Уже готовился для гостей чай с баранками, но прямолинейная душа Заболоцкого, не выносившего никакой неискренности, не выдержала. В поведении Клюева и в созданном им образе он увидел прежде всего фальшь и маскарад (Заболоцкий был прекрасно осведомлен об университетском образовании своего тезки, о владении им иностранными языками), а потому набросился на Клюева с упреками, заявив, что пришел к поэту, своему коллеге, а попал к «балаганному деду». Хозяин мгновенно преобразился, превратившись из семидесятилетнего благостного бородатого деда в средних лет человека с колючим, холодным взглядом:
— Вы кого ко мне привели, Даниил Иваныч и Александр Иваныч? Дома я или в гостях? Волен я вести себя, как мне заблагорассудится? ‹...› Хочу — псалом спою, а захочу — французскую шансонетку, — и тут же продемонстрировал знание канкана.
Вечер на этом был закончен. Гости были вынуждены как можно скорее покинуть дом. Судя по всему, с этого момента в отношениях между Клюевым, с одной стороны, и Хармсом и Введенским — с другой, началось определенное охлаждение.

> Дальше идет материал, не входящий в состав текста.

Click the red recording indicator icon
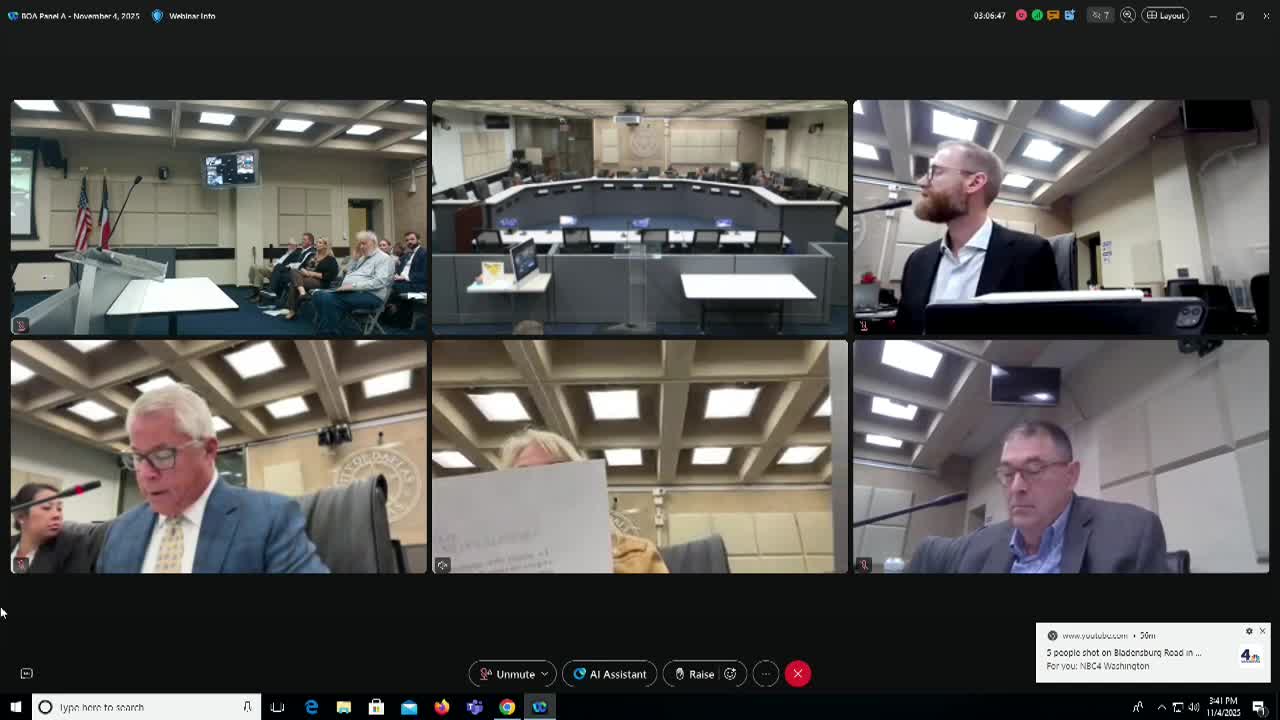The image size is (1280, 720). pos(1021,16)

Надо сказать, что для Клюева вообще было свойственно быстрое и легкое «переключение» с одного культурного кода на другой. В знаменитом эпизоде из воспоминаний Георгия Иванова выдумано почти всё (включая и отчество Клюева — Иванов называет его «Васильевичем» вместо Алексеевича), кроме этой клюевской игры в русского мужика:
«...Приехав в Петербург, Клюев попал тотчас же под влияние Городецкого и твердо усвоил приемы мужичка-травести.

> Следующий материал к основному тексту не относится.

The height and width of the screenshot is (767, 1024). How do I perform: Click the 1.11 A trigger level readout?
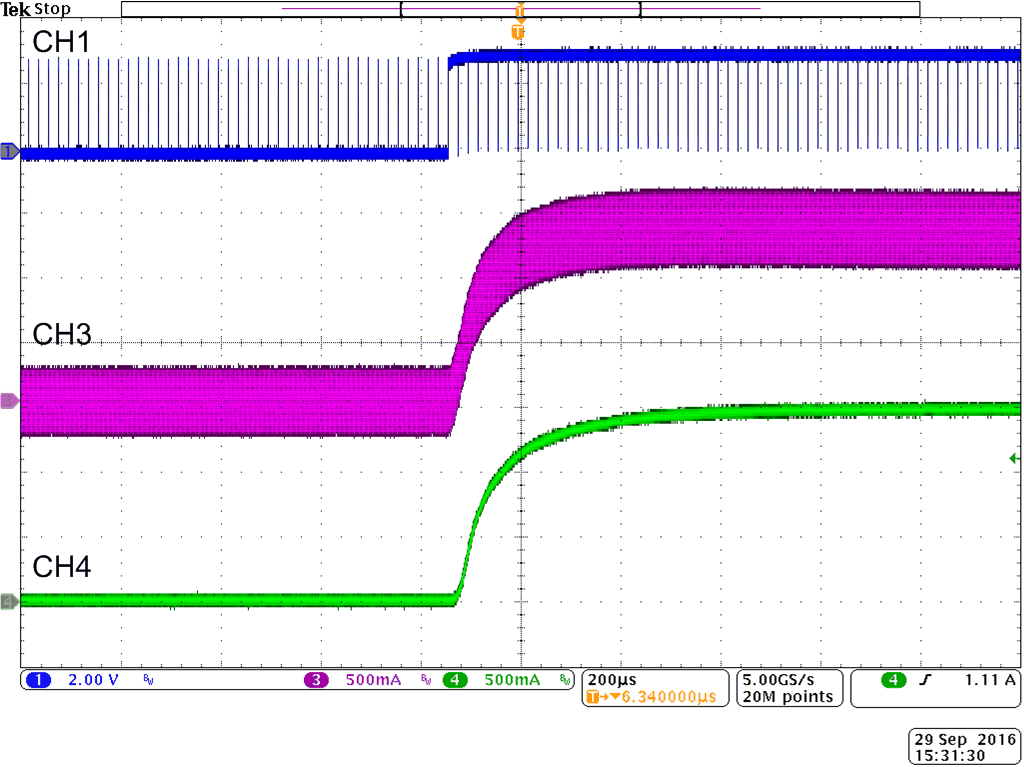tap(990, 680)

— Ну, Николай Васильевич, как устроились вы в Петербурге?
— Слава тебе Господи, не оставляет Заступница нас, грешных. Сыскал клетушку-комнатушку, много ли нам надо? Заходи, сынок, осчастливь. На Морской, за углом живу...

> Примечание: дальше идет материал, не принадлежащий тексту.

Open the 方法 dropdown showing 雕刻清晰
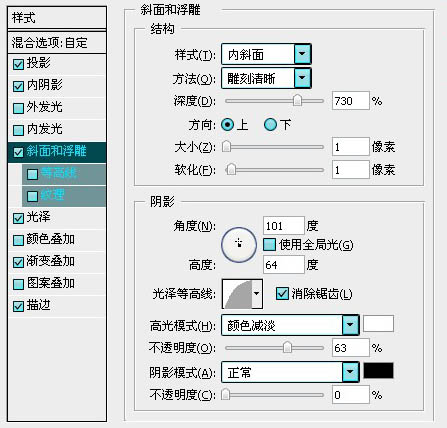Viewport: 447px width, 428px height. pyautogui.click(x=266, y=78)
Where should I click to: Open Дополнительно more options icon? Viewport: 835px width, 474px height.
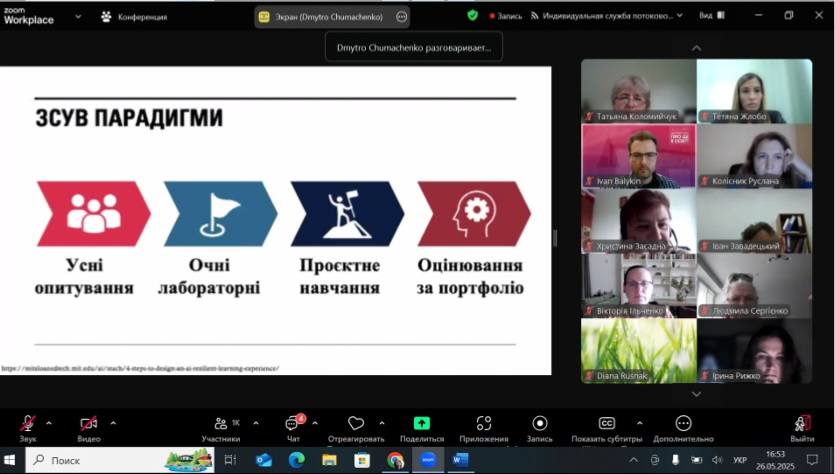point(683,424)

Я как-то зашел к Клюеву. Клетушка оказалась номером „Отель де Франс“ с цельным ковром и широкой турецкой тахтой. Клюев сидел на тахте, при воротничке и галстуке, и читал Гейне в подлиннике.
— Маракую малость по-басурманскому, — заметил он мой удивленный взгляд. — Маракую малость. Только не лежит душа. Наши соловьи голосистей, ох, голосистей... Да что ж это я, — взволновался он, — дорогого гостя как принимаю. Садись, сынок, садись, голубь. Чем угощать прикажешь? Чаю не пью, табаку не курю, пряника медового не припас. А то, — он подмигнул, — если не торопишься, может, пополудничаем вместе? Есть тут один трактирчик. Хозяин хороший человек, хоть и француз. Тут, за углом. Альбертом зовут.
Я не торопился.
— Ну, вот и ладно, ну, вот и чудесно, — сейчас обряжусь...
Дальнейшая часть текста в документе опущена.